Restrict expressiveness of site adapters

I just had a nice chat with David Karger about Wildcard at the HCI research feedback lunch. He made a bunch of useful points about things to expand on in the Onward paper, but I found one of them particularly salient: restricting the expressiveness of site adapters. This is a topic that has come up before, but as we move towards a beta release and soliciting contributions of adapters, it's seeming increasingly important to discuss.

Why Javascript is problematic

Currently site adapters are written in Javascript (typed with Typescript). You write a single scrapePage function that returns all the data, and inside that function you can do whatever you want. In earlier versions of Wildcard I explored different more complicated APIs, but landed there for simplicity's sake.

In previous discussions we've briefly touched on the security concerns of having a community-sourced repository of scrapers that can execute arbitrary code. The tentative plan up to now was the following: have people contribute adapters back to the main Github repository, do centralized code review by the core developers, and then distribute adapters in the code along with the extension itself. That plan somewhat solves the security issue, but still has at least 3 remaining problems, in order of priority:

1) Burden on users: contributing back site adapters has a high barrier to entry -- you need to install the development build system locally, write Javascript, submit a Github PR, etc... as I was writing the site adapter creation guide docs, I started to get nervous about this. 2) Too many footguns: people have lots of room to mess up, especially if inexperienced programmers are writing adapters. It's harder for us to enforce patterns of building adapters that are robust. 3) Mediocre distribution mechanism: Centralized code review is a bottleneck and still doesn't provide airtight security. Only shipping new adapters with new versions of the extension code will require frequent releases and getting all users to upgrade. It would be much preferable to be able to distribute adapters dynamically, independent of extension code releases.

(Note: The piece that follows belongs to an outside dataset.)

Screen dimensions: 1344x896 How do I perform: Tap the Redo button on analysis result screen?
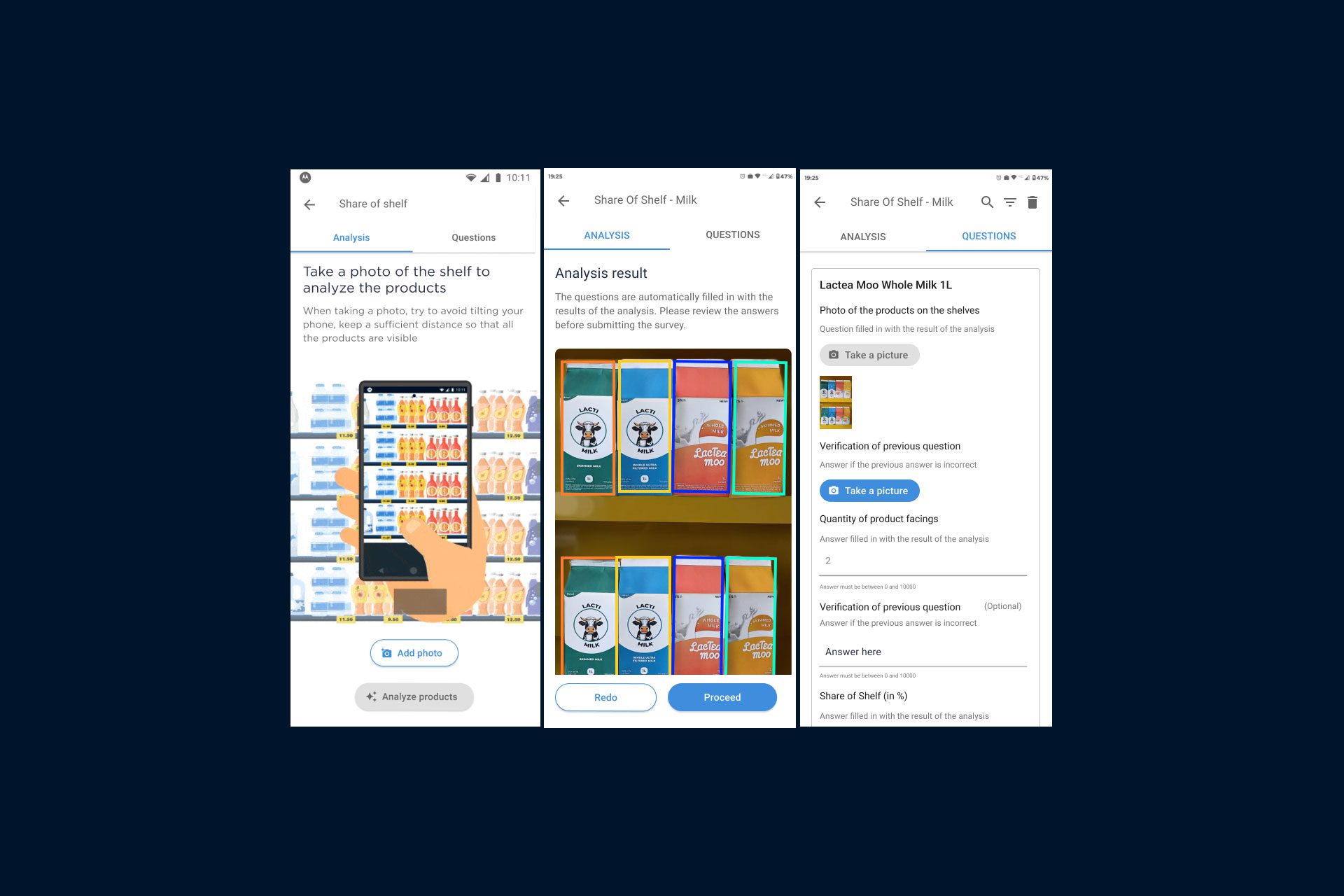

The obvious solution here is to move away from Javascript as the scraper language, to a more restrictive and declarative DSL / "configuration language" . This solves all the problems:

1) Easier to write an adapter -- you can open an adapter editor inside of Wildcard, save new adapters in some serialized format, and upload them to a website that collects people's adapters. Don't need to write JS. 2) You no longer have enough expressiveness to write certain kinds of bugs, and you can't write malware (assuming the DSL is well designed). 3) Distribution becomes way simpler: have some online collection of adapters; Wildcard can either download all the latest ones or you can download specific adapters.

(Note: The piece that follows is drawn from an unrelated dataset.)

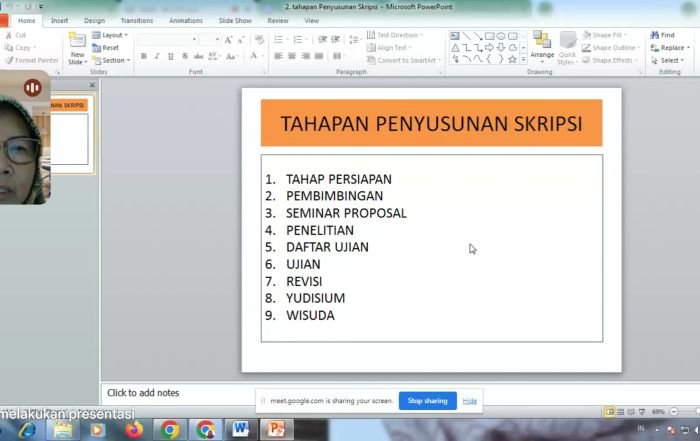The image size is (700, 441).
Task: Open Firefox from the taskbar
Action: 134,429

Some drawbacks might be: a) harder to use for people who already know JS, b) providing a good editing experience might be more work, since we can't lean on Typescript types anymore and would need to do our own static verification of the adapter code

DSL design

OK, sounds great, but the tricky part is designing a DSL that can still usefully scrape sites with reasonable programmer ergonomics. Looking across the site adapters we have now, it seems clear that the basic building blocks of an HTML scraper are:

1) CSS selectors, for locating relevant DOM elements. 2) getting attributes of DOM elements 3) regex, for extracting substrings. Could also consider end-user-friendlier languages with regex-equivalent power, but regex is a universal standard, and there are some nice regex-generation tools. The framework could provide helpers for standard regex operations (eg extract number from string)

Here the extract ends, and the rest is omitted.